Questo vitigno si presta a varie vinificazioni, dal semplice passaggio in acciaio di Bosoni, a un impegno in cantina più ambizioso come macerazioni e/o malolattica.
Ed ecco che oltre alle alici cucinate i molti modi, troviamo in questa regione le tipiche fritture più povere come quella mista alla ligure, le verdure degli orti come carciofi (rigorosamente di Albenga, nella riviera di Ponente), zucchine, fiori di zucca, salvia, frisceu di borragine (una tipica erba mediterranea che cresce in queste zone), panissa (una sorta di farina di ceci fritta), frittelle di baccalà, senza far mancare triglie e calamari.
Tutti piatti che da tradizione hanno bisogno di essere sgrassati con vini dalle acidità sostenute, dalla sapidità tipica del territorio e, come nel caso del Vermentino, della sulla aromaticità.

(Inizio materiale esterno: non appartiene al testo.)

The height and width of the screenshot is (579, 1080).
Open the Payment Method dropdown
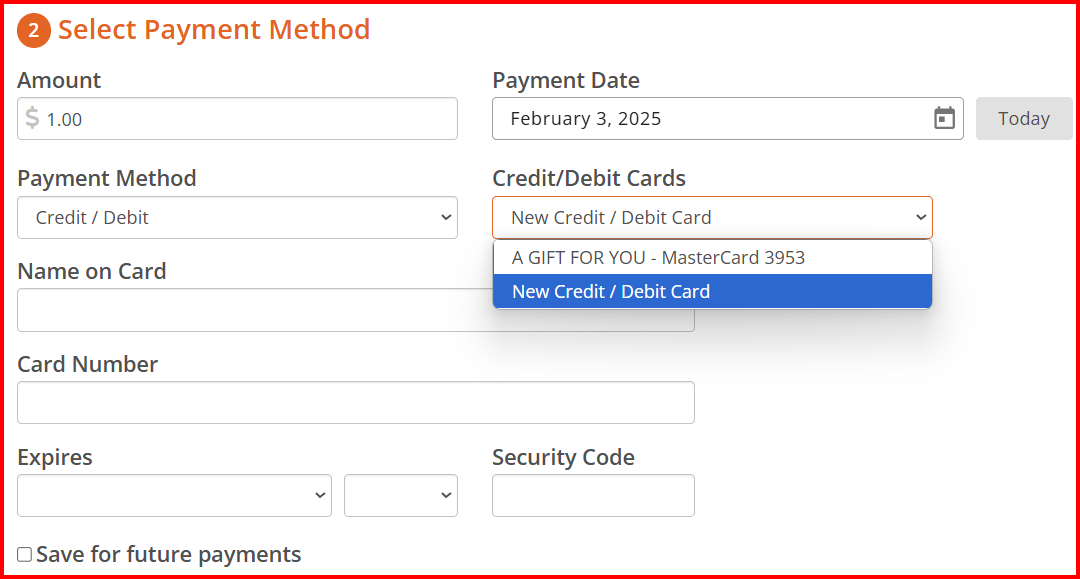(x=238, y=218)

Proseguendo la tradizione, tra i primi piatti al primo posto c’è il condimento tipico: il pesto, che le nonne preparavano con l’utilizzo del mortaio, basilico a foglia piccola (prodotto rigorosamente nella zona di Pra del Ponente ligure) condito con olio extra vergine, pinoli, sale, aglio, e parmigiano (ma nella zona più vicino alla provincia di Savona, ancora più a ponente, si prepara con una parte di parmigiano e una parte di pecorino).
Questo condimento accompagna la pasta tipica come le trofie, gli gnocchi di patate e le trenette (una sorta di spaghetto piatto), aggiungendo al condimento patate e fagiolini.

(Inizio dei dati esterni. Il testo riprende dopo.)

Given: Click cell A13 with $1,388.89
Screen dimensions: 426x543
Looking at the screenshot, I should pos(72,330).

Anche in questo caso i bianchi liguri aiutano a smorzare il forte sapore che lascia il pesto, accompagnandolo alla perfezione.

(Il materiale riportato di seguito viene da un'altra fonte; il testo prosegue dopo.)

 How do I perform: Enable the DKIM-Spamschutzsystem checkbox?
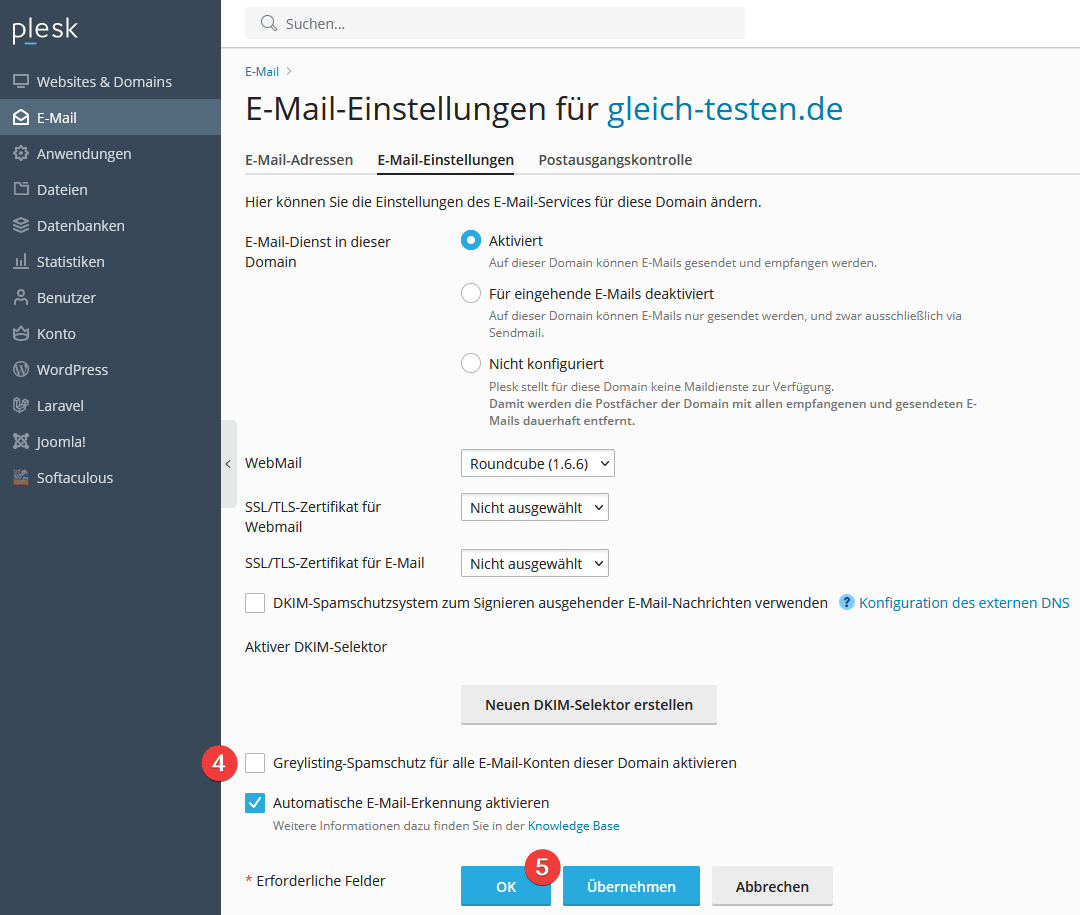click(x=255, y=603)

Questo condimento viene anche utilizzato per arricchire il minestrone, ovvero la zuppa di verdure dell’orto, che dopo essere stata centrifugata, viene spesso arricchita con un cucchiaio di pesto.
Oltre al pesto, abbiamo piatti più di terra come i ravioli al tocco, fatti a mano con un ripieno carne ed erbette aromatiche della zona come la borragine e la maggiorana, al sugo di carne a cottura lenta, il quale per essere accompagnato, ha bisogno di un vino dal corpo più sostanzioso e carattere più deciso, un bianco macerato come l’Albarola oppure un rosso più strutturato come l’Ormeasco.
Tra i secondi di mare che preferiamo citare c’è la buridda genovese, ovvero la zuppa di pesce con seppie, palombo, cefalo e stoccafisso, arricchita da capperi, funghi, e prezzemolo, servita con le gallette del marinaio, prodotto al forno con consistenza croccante, il tutto in un guazzetto di pomodoro; anche questo piatto predilige sapidità, acidità ma anche un buon corpo nel vino che lo accompagna, e l’Albarola spesso se vanificata con tecniche che la arricchiscono di più, si presta all’abbinamento.
Ovviamente il rosso perfetto da accompagnare a questo piatto può essere sia il Rossese che l’Ormeasco prodotto con una rapida macerazione.
Tra i secondi piatti di carne c’è il coniglio alla ligure, accompagnato da un vino che regga la nota salata spiccatissima delle olive taggiasche.
Infine mi sento di citare: torte salate a base di carciofi come la Pasqualina, che tipicamente si prepara per il pranzo di Pasqua, oppure altre a base di bietole, perfette sia come aperitivo che come secondo piatto; ed ancora le focacce, semplice, o al formaggio (tipica del Levante nella zona di Recco) o la pizzata, queste ultime sono l’una composta da una sfoglia sottile e con l’ultimo di formaggio cremoso stracchino, mentre la seconda ha una stessa base, ma che prevede oltre che il formaggio anche il pomodoro e le olive taggiasche.
Una tradizione gastronomica variegata, e che spesso si basa su prodotti semplici e poveri, e che rispecchia in ogni sua preparazione la morfologia del territorio: i mari e i monti.
Sia nel vino, che nelle vigne che si inerpicano tra i terrazzamenti, che nella cultura gastronomica infatti, la Liguria cerca di riportare i colori, i profumi di macchia mediterranea che spesso si ritrovano nei calici e nei piatti.